If consistent and persistent sexual problems have already resulted from bicycle riding, and the sexual problems result in distress, detailed evaluation of psychologic and biologic causes should be sought. One goal of treatment in young men who have erectile dysfunction secondary to blunt perineal trauma is to restore erectile fuction. Psychologic counseling can help with anxiety, stress, and interpersonal issues. Erectile function can be improved with the use of vacuum constrictive devices, oral pills such as Viagra, Levitra and Cialis, penile self-injections, or intraurthral pellets of alprostadil. A penile implant can be placed. All of these treatment options do not restore normal erectile physiology
The goal of microvascular arterial bypass surgery is to create an alternative arterial inflow route around traumatic-induced obstructive arterial lesions in the arterial bed to the penis. The specific objective of the surgery is to increase the arterial perfusion pressure in the penis artery and to increase arterial blood inflow in patients with erectile dysfunction secondary to pure arterial insufficiency following blunt perineal, penile or pelvic trauma. Young men, without other systemic vascular risk factors, who have erectile dysfunction secondary to blunt perineal trauma such as following bicycle riding represent the ideal patient population for this vascular reconstructive procedure. The ideal candidate for the surgery has erectile dysfunction purely on the basis of arterial blockage. All young patients with a history suggestive of trauma-associated impotence (pelvic fractures and perineal trauma) should undergo a comprehensive history, physical examination and psychologic interview.
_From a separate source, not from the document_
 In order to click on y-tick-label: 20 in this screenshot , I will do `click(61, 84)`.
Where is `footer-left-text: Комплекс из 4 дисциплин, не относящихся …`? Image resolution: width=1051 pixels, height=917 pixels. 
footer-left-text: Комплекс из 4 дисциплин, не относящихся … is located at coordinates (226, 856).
They should have a routine endocrinologic evaluation to ensure adequate circulating levels of unbound, free testosterone. Duplex Doppler ultrasonography should be performed to provide diagnostic hemodynamic data (cavernosal peak systolic and end-diastolic velocities) and preoperative information such as presence of communicating branches from the dorsal to the cavernosal artery. Finally, vascular assessment by dynamic infusion cavernosometry should be considered to document the degree of arterial pressure gradients between the brachial artery and the cavernosal arteries and to further evaluate the veno-occlusive function. Following hemodynamic diagnosis, if the patient has pure arterial insufficiency a selective internal pudendal arteriogram should be performed to confirm the location of the obstructive lesion, most often in the common penile or cavernosal artery(ies), and select the best inferior epigastric artery.